• [FRAGMENTO]
•••••

Comparen ustedes el sentido común de el siguiente escrito con los enloquecidos argumentos de algunos.
A principios de los noventa, Alain Touraine, en su libro ¿Qué es la democracia?, escribió: "En la actualidad vivimos, al menos en Europa, en un clima de indiferencia hostil respecto a la vida política y de exaltación de la vida privada". Era el tiempo del apoliticismo en auge de Berlusconi, del ascenso de Haider en Austria, del reajuste de las democracias occidentales tras la caída del muro de Berlín.
Salvando las distancias, de indiferencia hostil podría calificarse el enfoque supuestamente neutral con que a veces se analiza el clima dominante en España en la actual legislatura. Un enfoque que traslada al ciudadano desconfianza hacia la política y hacia sus representantes y que justifica, de manera indirecta, una oposición, como la del PP, más cerca de la nostalgia autoritaria que de la derecha liberal europea. Ése es el mensaje que llega al ciudadano cuando se afirma que todos los políticos tienen igual responsabilidad en el irrespirable clima de debate en que vivimos o, tal y como escribiera Antonio Muñoz Molina no hace mucho, que "de los políticos no se conocen sino sus exabruptos verbales" y de los opinadores mediáticos, sus excesos. ¿Quiénes practican lo uno y lo otro? No se dice. ¿No hay un solo político respetuoso? ¿En ninguna cadena de radio hay un solo tertuliano serio, comedido? Con sólo intentar responder a esas preguntas, se evidencia lo nefasto que es para el conocimiento aplicar la brocha gorda en el análisis.
Para sustentar esa visión generalizadora y catastrofista, se suele acudir a argumentos en los que resuenan demasiado ecos de los de quienes, ya en el franquismo, descalificaban democracia y política, a saber: la perversión de los nacionalismos y sus ambiciones geográficas; el afán de las lenguas cooficiales por imponerse; la caricaturización de los viajes al exterior de algunos políticos regionales (por cierto, casi todas las comunidades tienen oficina de representación en Bruselas y existe, en la Unión, un Comité de las Regiones); la imposibilidad de utilizar la palabra España y la defensa de la Constitución sin ser insultado; el revanchismo en la interpretación de la Historia o en la recuperación de la memoria de los vencidos. A estos argumentos se añaden, hoy, dos: de un lado, la debilidad e ignorancia del Gobierno en relación con ETA, y, de otro, la descalificación de quienes consideramos que la crítica al Gobierno, desde el progresismo, ha de ser rigurosa, solvente y, sobre todo, no confundible con la de quienes apuestan por derribarlo. Tal es el catálogo con que, a veces, pontifican intelectuales cuyo discurso acaba en la descalificación del Gobierno y en la crítica justificativa de la oposición del PP.

•••••

• [TAREA REQUERIDA A] Enumera a todas las personas que se mencionan por su nombre en el fragmento sobre el clima político en España.
• [TAREA REQUERIDA B] Indica si cada una de estas afirmaciones concuerda con el fragmento sobre el clima político en España: (i) Alain Touraine escribió a principios de los noventa. (ii) Ninguna comunidad tiene oficina de representación en Bruselas. (iii) El autor considera que la oposición del PP está más cerca de la derecha liberal europea que de la nostalgia autoritaria. Responde sí o no en cada caso y cita las palabras del fragmento que lo deciden.
• [TAREA REQUERIDA C] Escribe la continuación del fragmento sobre el clima político en España a partir de su última oración.

• [DATOS PROPORCIONADOS]
•••••

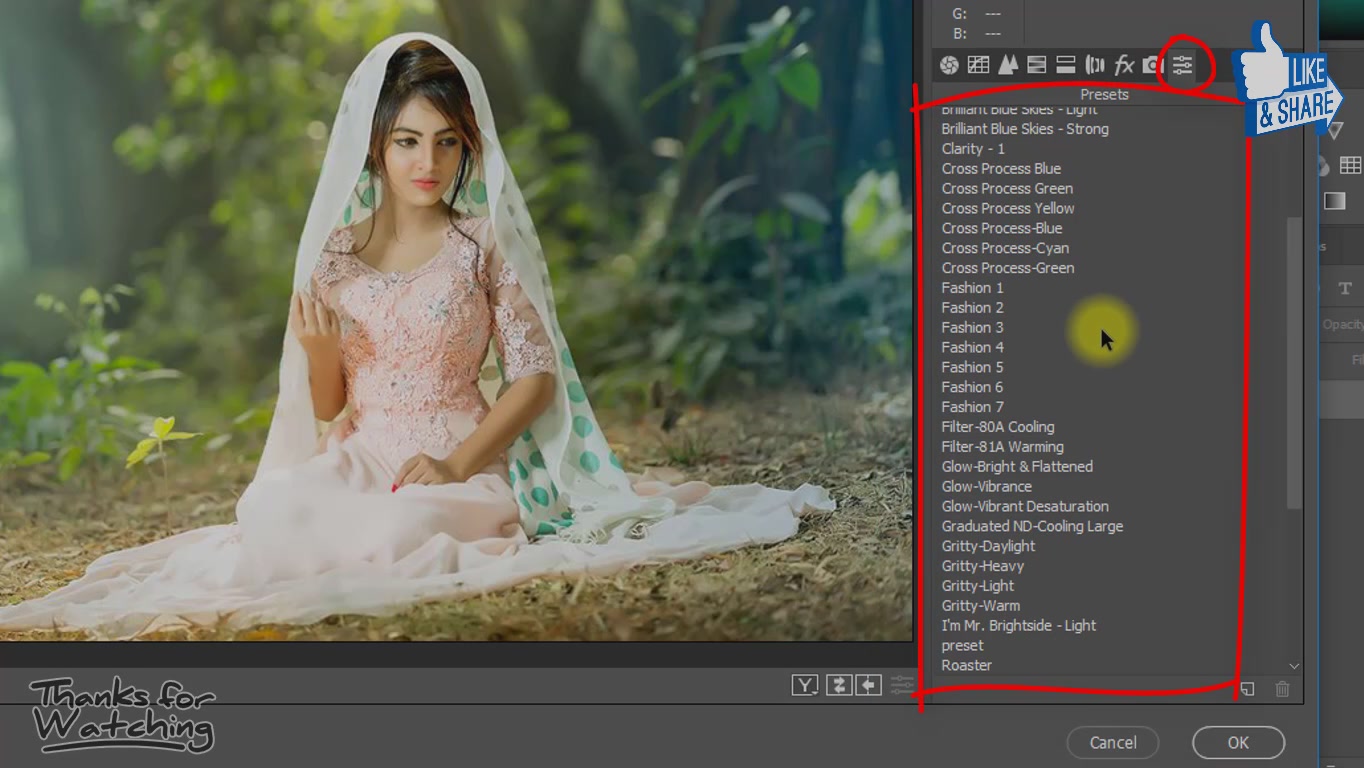The height and width of the screenshot is (768, 1364).
Task: Open the Split Toning panel icon
Action: pos(1066,65)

•••••

• [RESULTADO A] Alain Touraine, Berlusconi, Haider y Antonio Muñoz Molina.

• [RESULTADO B]
(i) Sí: "A principios de los noventa, Alain Touraine, en su libro ¿Qué es la democracia?, escribió".
(ii) No: "casi todas las comunidades tienen oficina de representación en Bruselas".
(iii) No: "más cerca de la nostalgia autoritaria que de la derecha liberal europea".

• [RESULTADO C]
Hay un hecho que, aunque sólo sea simbólico, desmiente ese argumentario: hoy, con un Estatut que rompía España, la bandera constitucional ondea en la sede de la Generalitat por vez primera en treinta años. Es un hecho que, además, contrasta con la referencia, en abstracto, a excesos territoriales autonómicos y a supuestos vacíos en los textos escolares. ¿En qué se ha modificado nuestra realidad porque, además de estudiar la geografía de España y de Europa, se estudie la geografía de la propia comunidad? En nada: es más, el voto independentista, en Euskadi, Cataluña o Galicia no llega al 20% tras décadas de estatutos, de radios y televisiones autonómicas, de educación transferida. Mostrar casi en peligro de muerte una lengua castellana vigorosa, rica y utilizada mayoritariamente en las citadas comunidades es, también, catastrofismo: se olvida que en ellas, la compra y lectura de libros en castellano gana por goleada a la de libros en euskera, catalán o gallego. Y lo mismo cabe afirmar respecto a la difusión de la prensa, o de las audiencias de las radios y televisiones en una y otras lenguas.
No han de dolernos prendas por criticar al Gobierno por falta de información, por exceso de confianza antes del atentado de la T-4, pero, ¿cómo acusarle de benevolencia con ETA cuando durante su gestión ha habido más detenciones y procesamientos que en el periodo anterior? Y, sobre todo, ¿cómo no valorar que su firmeza ha tenido como réplica la mentira, la falta de apoyo de quienes hacen de la política antiterrorista un arma electoral? No es un problema de avinagramiento de la oposición, sino de una meditada estrategia basada en el "todo vale" que ha tenido en la respuesta al caso De Juana su más irresponsable exponente.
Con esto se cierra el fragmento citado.